MAMプロジェクト026:カーティス・タム

主催:森美術館
企画:近藤健一(森美術館キュレーター)
制作協力:ADAM Audio、アーカスプロジェクト実行委員会、ロサンゼルス・カウンティ美術館アート&テクノロジー・ラボ

即興演奏音楽史に影響を受けリサーチを行うカーティス・タムは、西洋的な知識体系に疑念を抱き、人間の定義について遊び心に満ちた命題を提示しています。近作では人間とそれ以外のものの自然災害に対する反応について研究しており、2017年、2018年と日本に滞在し、地震学者から地震波の性質を学んだほか、動物の地震予知能力を研究する科学者を取材しました。そのなかで鯰なまずに地震予知能力があるとされていることを知った作家は、江戸時代の風刺木版画、鯰絵を研究。一方で膨大な音源の収集も行い、サウンド・ライブラリーと称したこの音源集に、シャーマンの詠唱やセミの鳴き声、重さ数トンもの寺院の梵鐘の音などを加えました。また、作家自ら梵鐘の中にたたずみ、子宮のような空洞のなかで自身の体に音波がどのように作用するのかを体感しながら、共鳴する音波を録音するという実験的な試みも行っています。
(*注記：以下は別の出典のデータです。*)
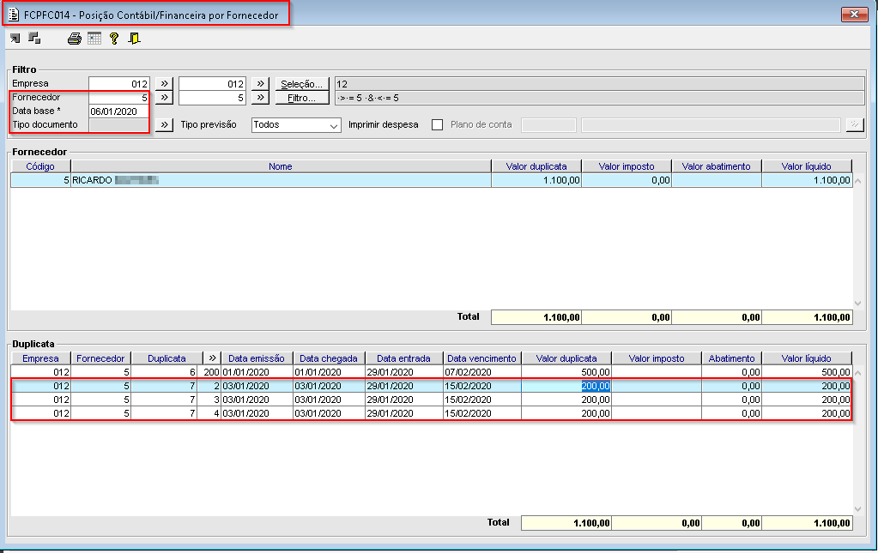
Task: Click the calendar grid icon in the toolbar
Action: [94, 39]
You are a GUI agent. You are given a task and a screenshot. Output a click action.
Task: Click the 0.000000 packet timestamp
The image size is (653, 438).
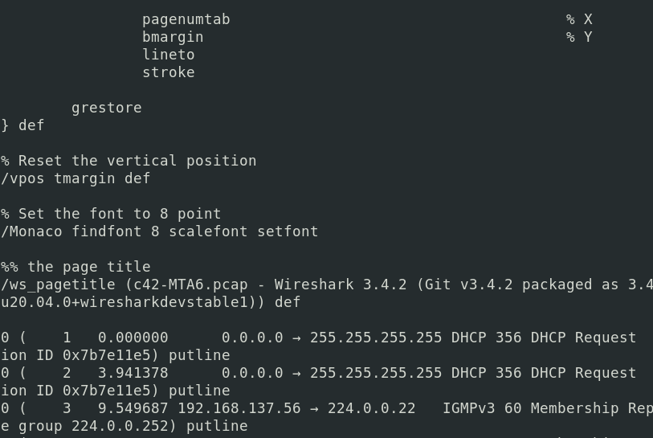point(133,338)
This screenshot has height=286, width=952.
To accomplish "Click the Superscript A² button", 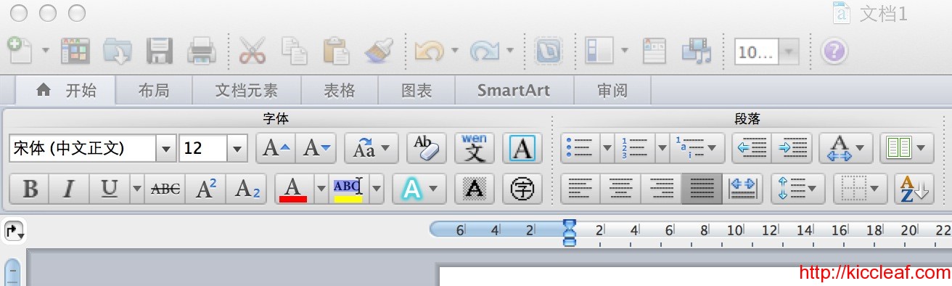I will pos(206,189).
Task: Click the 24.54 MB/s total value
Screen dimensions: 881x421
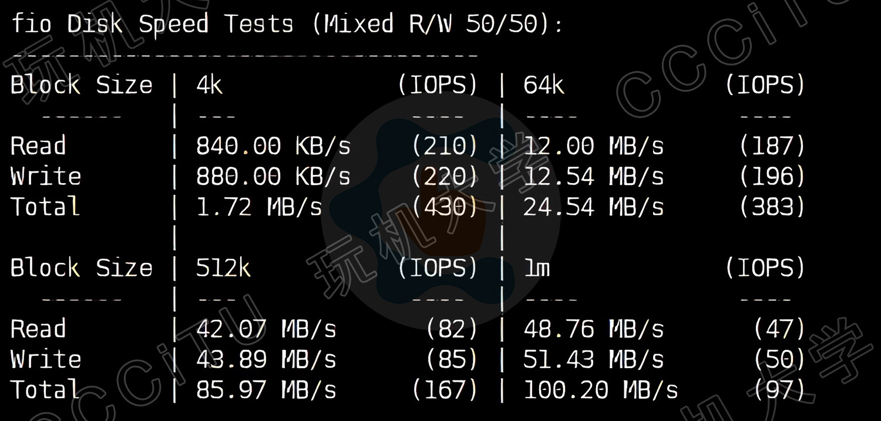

本展の核となるサウンド・インスタレーションでは、梵鐘の胎内に見立てた空間へと鑑賞者を誘い、体の内部で深く音を聞く「ディープ・リスニング」という状態を体験させます。通常は雑音によりかき消されている音域の音を聞くことにより、鋭敏な感覚を持つ鯰になったかのような体験をし、私たちの感覚は刷新されることでしょう。